══ Available data ══

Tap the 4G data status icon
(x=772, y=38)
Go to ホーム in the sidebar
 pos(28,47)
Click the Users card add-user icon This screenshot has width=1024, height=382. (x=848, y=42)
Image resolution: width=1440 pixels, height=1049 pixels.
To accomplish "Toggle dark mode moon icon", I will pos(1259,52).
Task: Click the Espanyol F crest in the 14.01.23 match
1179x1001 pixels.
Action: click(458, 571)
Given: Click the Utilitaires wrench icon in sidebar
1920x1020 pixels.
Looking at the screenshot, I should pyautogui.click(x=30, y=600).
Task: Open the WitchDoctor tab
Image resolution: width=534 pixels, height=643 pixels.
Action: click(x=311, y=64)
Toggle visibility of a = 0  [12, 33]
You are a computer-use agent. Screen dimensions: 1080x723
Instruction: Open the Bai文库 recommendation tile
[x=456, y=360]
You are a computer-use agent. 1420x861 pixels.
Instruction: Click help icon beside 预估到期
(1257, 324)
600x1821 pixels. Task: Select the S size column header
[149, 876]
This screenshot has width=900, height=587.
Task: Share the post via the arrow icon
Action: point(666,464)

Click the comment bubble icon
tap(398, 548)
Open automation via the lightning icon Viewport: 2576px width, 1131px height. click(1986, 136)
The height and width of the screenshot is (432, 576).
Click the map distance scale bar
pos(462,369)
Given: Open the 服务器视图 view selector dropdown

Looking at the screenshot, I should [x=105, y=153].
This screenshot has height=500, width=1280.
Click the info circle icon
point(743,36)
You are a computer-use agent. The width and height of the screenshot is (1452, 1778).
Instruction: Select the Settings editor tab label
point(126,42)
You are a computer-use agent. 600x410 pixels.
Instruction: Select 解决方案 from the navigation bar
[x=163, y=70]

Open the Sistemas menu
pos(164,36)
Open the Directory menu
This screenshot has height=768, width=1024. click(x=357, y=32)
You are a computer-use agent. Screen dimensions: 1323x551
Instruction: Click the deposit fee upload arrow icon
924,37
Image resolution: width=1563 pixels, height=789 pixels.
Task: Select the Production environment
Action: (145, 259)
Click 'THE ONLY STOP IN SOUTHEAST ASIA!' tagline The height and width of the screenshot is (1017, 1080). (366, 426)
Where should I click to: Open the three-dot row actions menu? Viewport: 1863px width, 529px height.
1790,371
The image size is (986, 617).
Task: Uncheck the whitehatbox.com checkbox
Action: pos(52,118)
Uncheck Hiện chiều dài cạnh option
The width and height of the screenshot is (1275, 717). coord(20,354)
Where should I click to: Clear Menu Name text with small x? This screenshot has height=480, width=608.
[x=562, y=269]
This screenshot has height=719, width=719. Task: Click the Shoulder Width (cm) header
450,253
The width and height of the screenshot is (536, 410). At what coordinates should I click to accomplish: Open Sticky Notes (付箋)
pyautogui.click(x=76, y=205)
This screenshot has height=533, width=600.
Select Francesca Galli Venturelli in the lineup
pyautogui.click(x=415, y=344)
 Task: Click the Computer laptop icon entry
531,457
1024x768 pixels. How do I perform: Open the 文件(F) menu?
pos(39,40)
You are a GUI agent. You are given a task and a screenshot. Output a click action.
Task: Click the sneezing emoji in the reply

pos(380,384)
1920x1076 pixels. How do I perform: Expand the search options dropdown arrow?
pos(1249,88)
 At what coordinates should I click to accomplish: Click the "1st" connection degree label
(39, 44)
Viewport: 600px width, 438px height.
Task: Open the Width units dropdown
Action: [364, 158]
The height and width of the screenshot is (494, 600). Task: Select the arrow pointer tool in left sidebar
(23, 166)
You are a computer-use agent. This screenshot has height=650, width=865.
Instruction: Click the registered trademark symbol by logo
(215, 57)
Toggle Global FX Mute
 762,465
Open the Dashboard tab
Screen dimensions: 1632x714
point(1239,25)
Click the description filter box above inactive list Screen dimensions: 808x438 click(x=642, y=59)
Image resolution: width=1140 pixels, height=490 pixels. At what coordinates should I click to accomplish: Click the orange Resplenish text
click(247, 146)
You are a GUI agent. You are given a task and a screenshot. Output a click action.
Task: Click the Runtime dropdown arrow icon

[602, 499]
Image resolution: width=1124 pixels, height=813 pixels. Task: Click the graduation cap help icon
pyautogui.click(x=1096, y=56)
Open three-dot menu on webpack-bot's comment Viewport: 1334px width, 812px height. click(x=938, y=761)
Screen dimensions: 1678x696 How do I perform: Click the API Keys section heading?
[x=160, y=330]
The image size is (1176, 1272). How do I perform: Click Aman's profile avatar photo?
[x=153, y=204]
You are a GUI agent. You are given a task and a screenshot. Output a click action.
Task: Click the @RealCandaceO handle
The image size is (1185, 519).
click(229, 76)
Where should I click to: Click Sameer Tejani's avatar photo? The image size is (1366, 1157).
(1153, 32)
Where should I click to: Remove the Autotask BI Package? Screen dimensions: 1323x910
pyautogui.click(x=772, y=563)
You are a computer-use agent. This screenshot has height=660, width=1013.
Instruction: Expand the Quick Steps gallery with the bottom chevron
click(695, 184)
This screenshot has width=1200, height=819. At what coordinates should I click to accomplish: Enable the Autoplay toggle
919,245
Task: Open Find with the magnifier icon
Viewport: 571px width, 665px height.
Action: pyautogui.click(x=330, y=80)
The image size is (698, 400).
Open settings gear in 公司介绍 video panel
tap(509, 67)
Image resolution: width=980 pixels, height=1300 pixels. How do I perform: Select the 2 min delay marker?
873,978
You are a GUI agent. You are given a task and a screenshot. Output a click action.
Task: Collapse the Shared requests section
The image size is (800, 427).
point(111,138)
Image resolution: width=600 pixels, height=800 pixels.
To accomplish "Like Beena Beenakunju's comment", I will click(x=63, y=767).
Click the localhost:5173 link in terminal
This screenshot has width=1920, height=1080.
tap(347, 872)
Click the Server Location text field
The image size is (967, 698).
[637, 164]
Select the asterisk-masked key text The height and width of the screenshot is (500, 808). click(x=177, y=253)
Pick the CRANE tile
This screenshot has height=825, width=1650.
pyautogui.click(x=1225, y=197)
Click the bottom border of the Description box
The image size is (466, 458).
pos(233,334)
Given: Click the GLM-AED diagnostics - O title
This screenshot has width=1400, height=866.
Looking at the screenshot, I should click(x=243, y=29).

═══

Show every line above in which the word "agent" occurs.

You are a computer-use agent. Screen dimensions: 1080x723
You are a computer-use agent. 1420x861 pixels.
You are a computer-use agent. The width and height of the screenshot is (1452, 1778).
You are a computer-use agent. 600x410 pixels.
You are a computer-use agent. Screen dimensions: 1323x551
You are a GUI agent. You are given a task and a screenshot. Output a click action.
You are a computer-use agent. This screenshot has height=650, width=865.
You are a GUI agent. You are given a task and a screenshot. Output a click action.
You are a GUI agent. You are given a task and a screenshot. Output a click action.
You are a computer-use agent. This screenshot has height=660, width=1013.
You are a GUI agent. You are given a task and a screenshot. Output a click action.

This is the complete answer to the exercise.